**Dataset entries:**
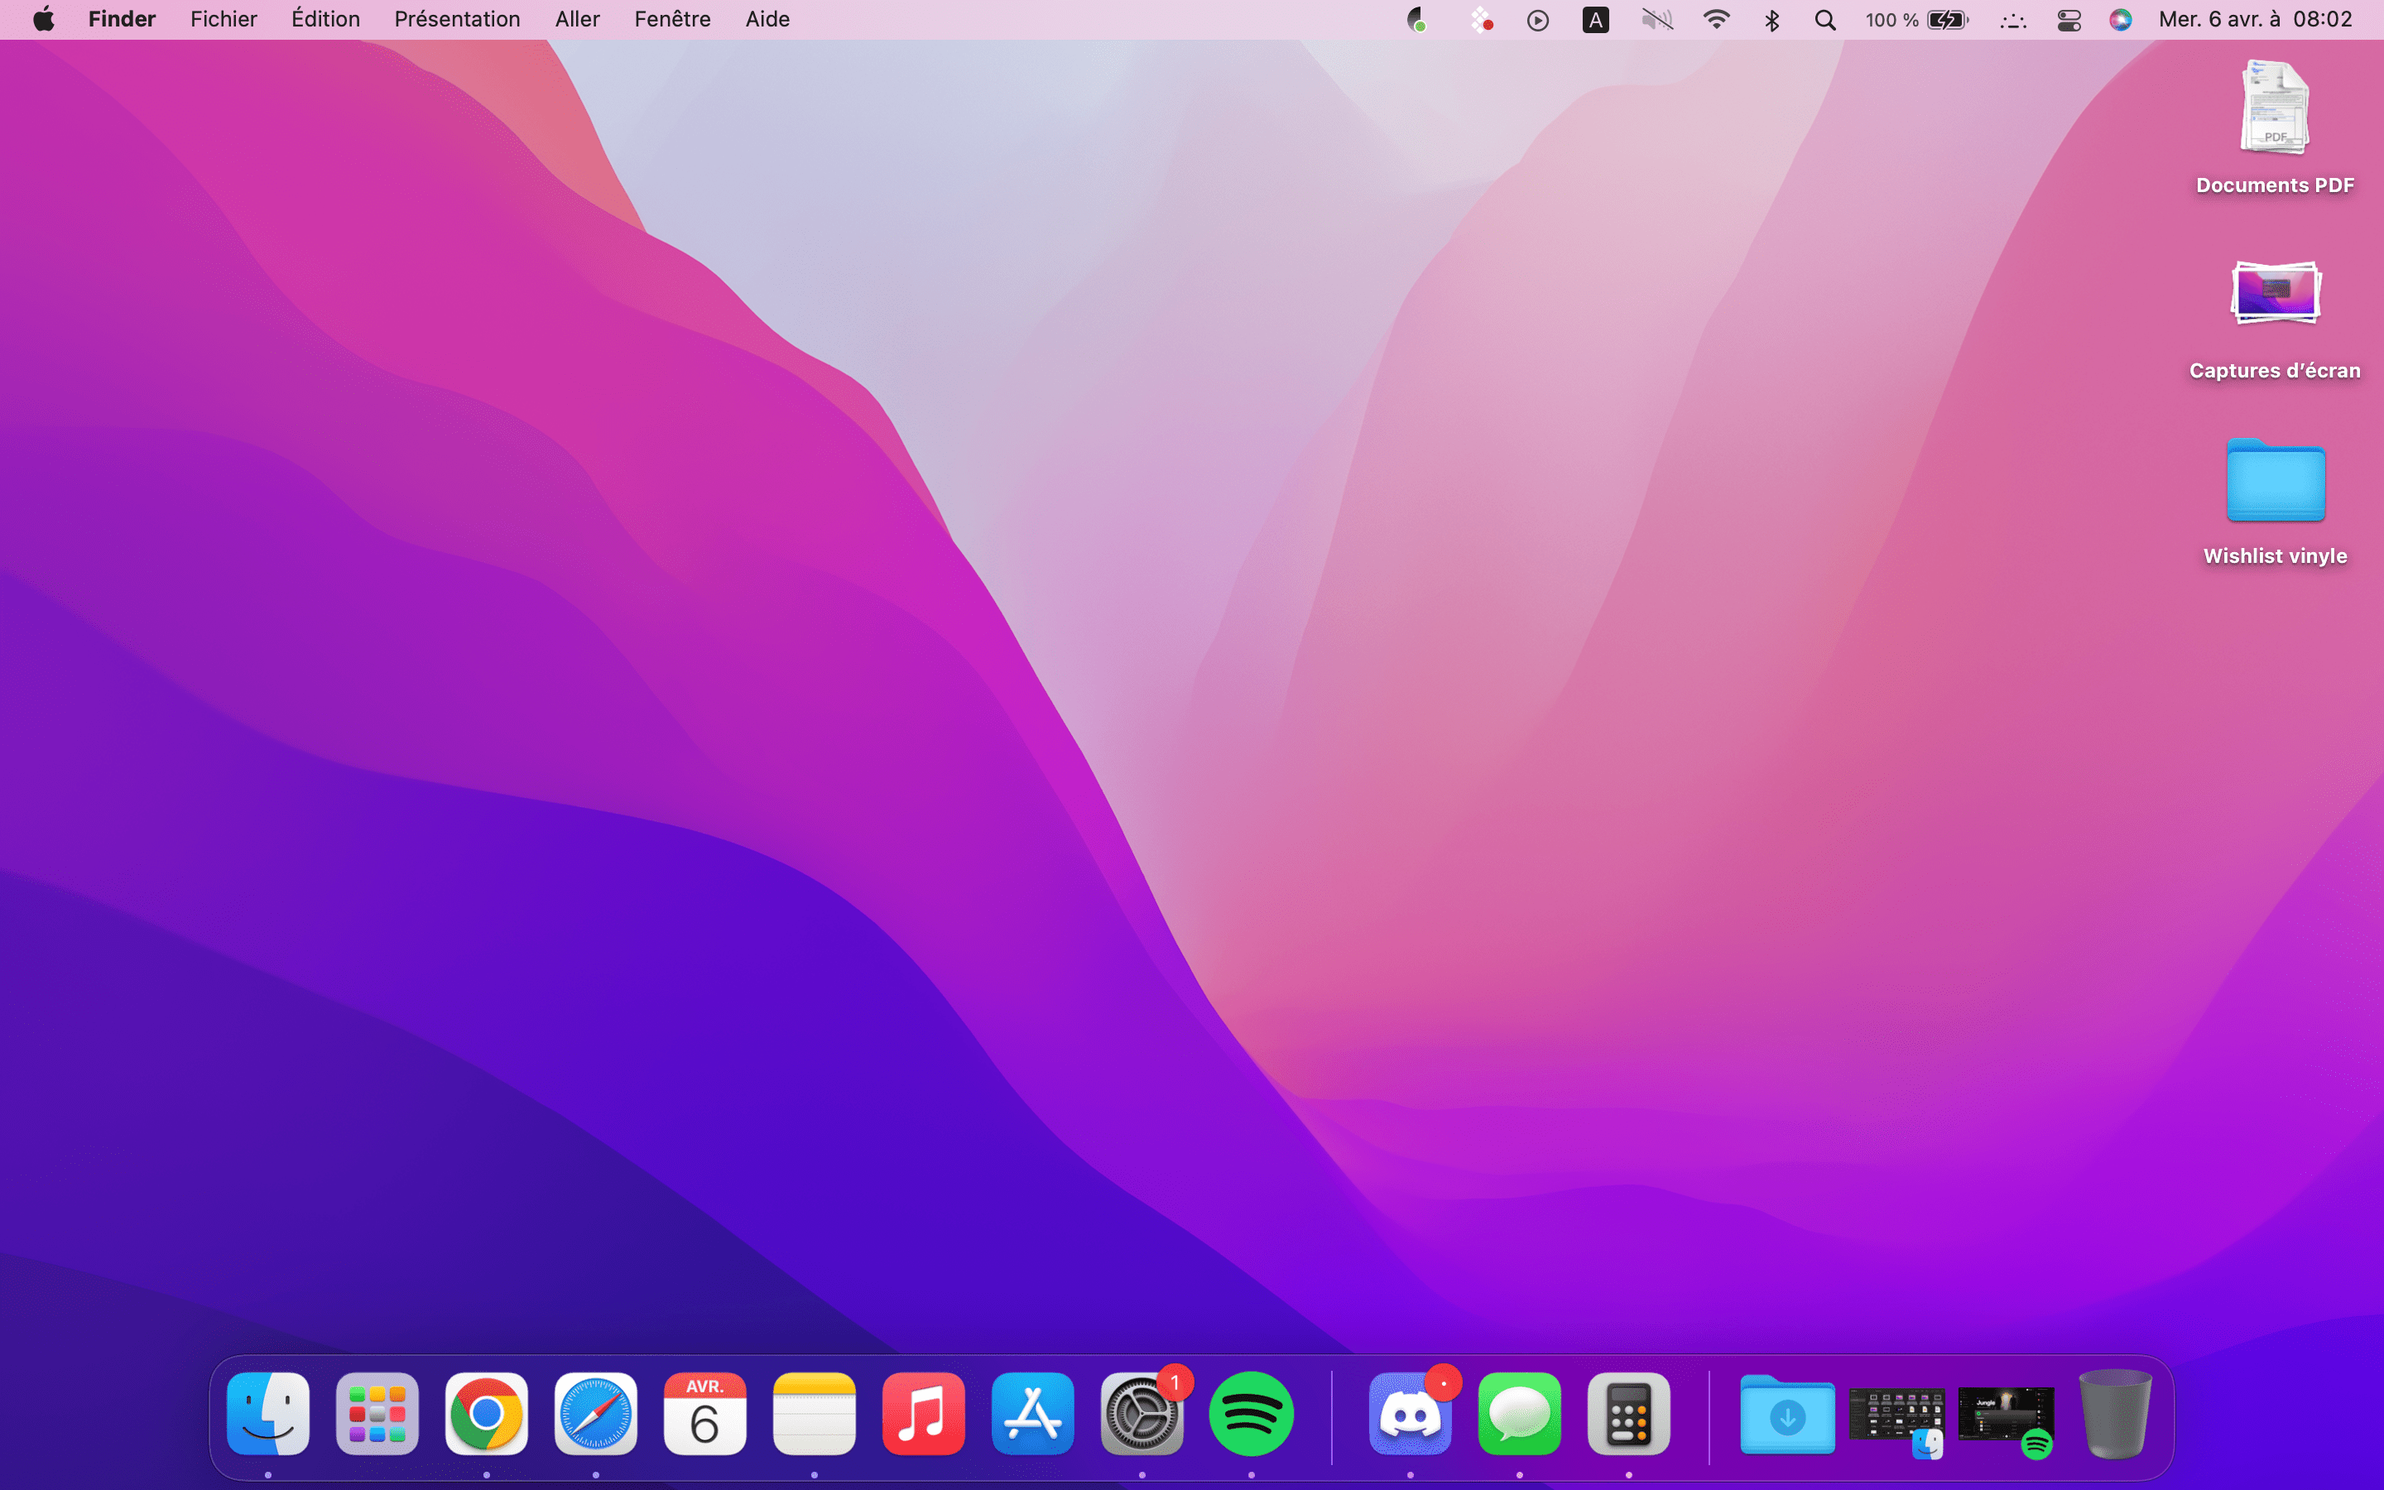Launch the Music app
The image size is (2384, 1490).
923,1414
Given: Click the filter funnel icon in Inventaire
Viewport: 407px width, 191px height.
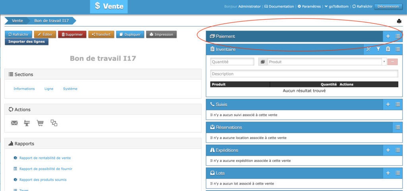Looking at the screenshot, I should coord(378,49).
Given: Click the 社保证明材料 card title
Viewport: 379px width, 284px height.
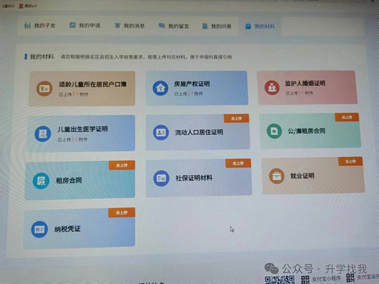Looking at the screenshot, I should click(194, 178).
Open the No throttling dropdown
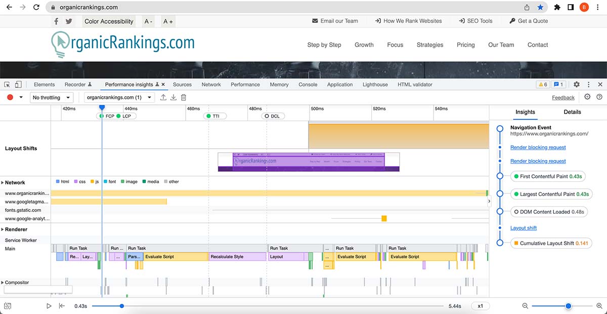This screenshot has width=607, height=314. [x=51, y=97]
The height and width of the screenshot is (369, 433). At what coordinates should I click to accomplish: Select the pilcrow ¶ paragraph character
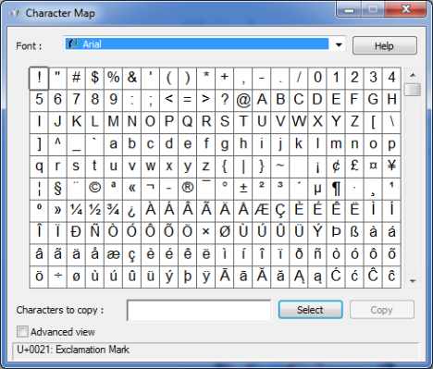pyautogui.click(x=336, y=188)
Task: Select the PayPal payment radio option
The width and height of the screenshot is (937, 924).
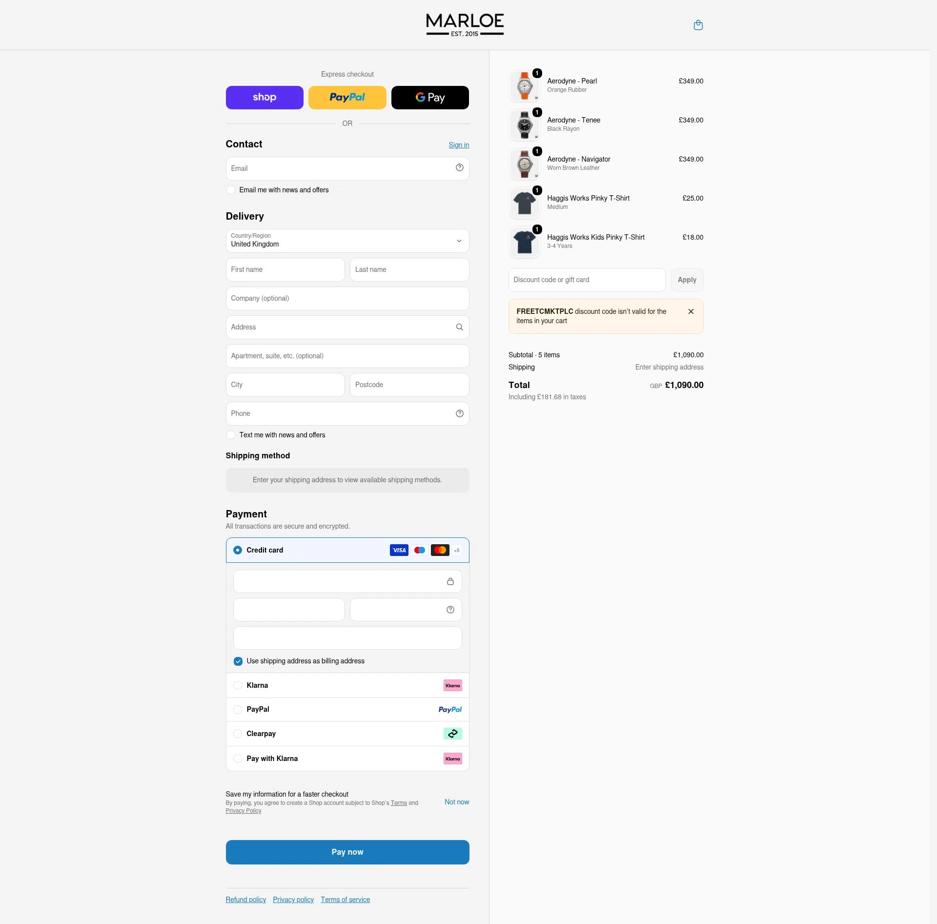Action: click(x=238, y=710)
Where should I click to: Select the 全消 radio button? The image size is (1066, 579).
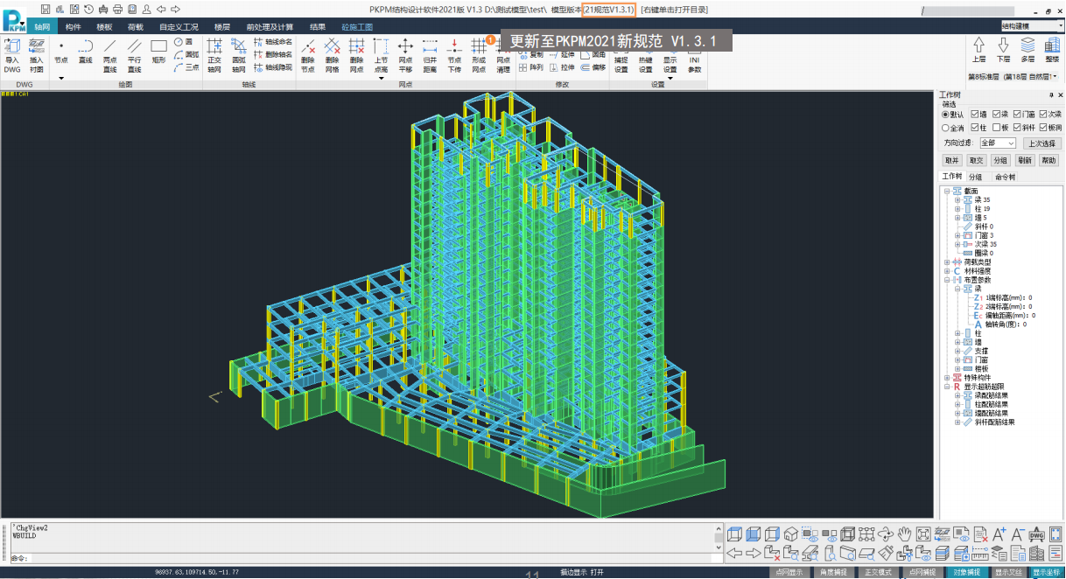(x=945, y=129)
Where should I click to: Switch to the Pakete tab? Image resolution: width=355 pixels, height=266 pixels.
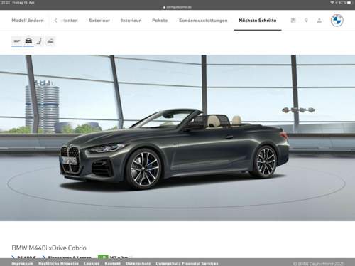pos(160,21)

**EXERCISE BRIEF:**
Once every line above has been checked for the string "Given", give the number of matching lines and nothing more.

**ANSWER SECTION:**
2